Israël chute et l'on voudrait soit hurler à l'antisémitisme
impropre (dans tous les sens du terme); soit se délecter de la
fin jouissive du sionisme. Évidemment, l'on pourrait applaudir à
cette fin grotesque car après tout, l'existence de cet État
oscillant entre le racialisme et le communautarisme populisto-religieux
est un scandale véritablement antisémite. Pourquoi se désoler de
la fin d'un État qui n'a cessé d'empiler les crimes depuis sa
jeune et artificielle création et qui défie toujours plus les
lois internationales? Pourquoi s'attrister de la fin prévisible
d'un État qui promeut une démarche suicidaire et impossible,
consistant à prendre la place
de et à refuser les normes du réel?
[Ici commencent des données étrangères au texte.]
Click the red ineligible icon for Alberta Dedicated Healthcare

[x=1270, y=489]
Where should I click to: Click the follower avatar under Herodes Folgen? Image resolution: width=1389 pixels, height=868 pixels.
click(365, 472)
C'est simple : que
l'on se réjouisse ou que l'on s'attriste de la fin d'Israël en
tant qu'entité idéologique promue à l'état d'État-nation
impossible et grotesque, la réaction disproportionnée et
inopportune indique que l'on se positionne par rapport au
processus impérialiste.
L'on ne peut pas se réjouir de la fin d'Israël car la
destruction d'Israël signifie des morts, du sang, des larmes. Il
n'est jamais bon de souhaiter le mal, même au pire des
criminels. L'on ne peut pas s'attrister, car la faillite
d'Israël n'est pas la faillite d'un État-nation. C'est la
faillite d'un projet idéologique, impérialiste et criminel.
Cruel. Sanguinolent. Toutes les idéologies détruisent et ne
fonctionnent pas. Pourquoi le sionisme échapperait à cette
règle? La seule solution repose sur la création d'un État laïque
unique, qui engloberait les Israéliens et les Palestiniens. Pour
les contrariés du rêve sioniste, désolés, mais on ne s'attriste
pas de la disparition inéluctable des Boers d'Afrique du sud. On
se rassure du fait qu'ils ne seront pas égorgés comme des
moutons et qu'ils ne subiront pas le destin kamikaze de la
vengeance.
L'affaiblissement latent d'Israël ne vient pas de
l'affaiblissement interne à l'idéologie sioniste - ou de
l'affaiblissement direct du grand frère américain.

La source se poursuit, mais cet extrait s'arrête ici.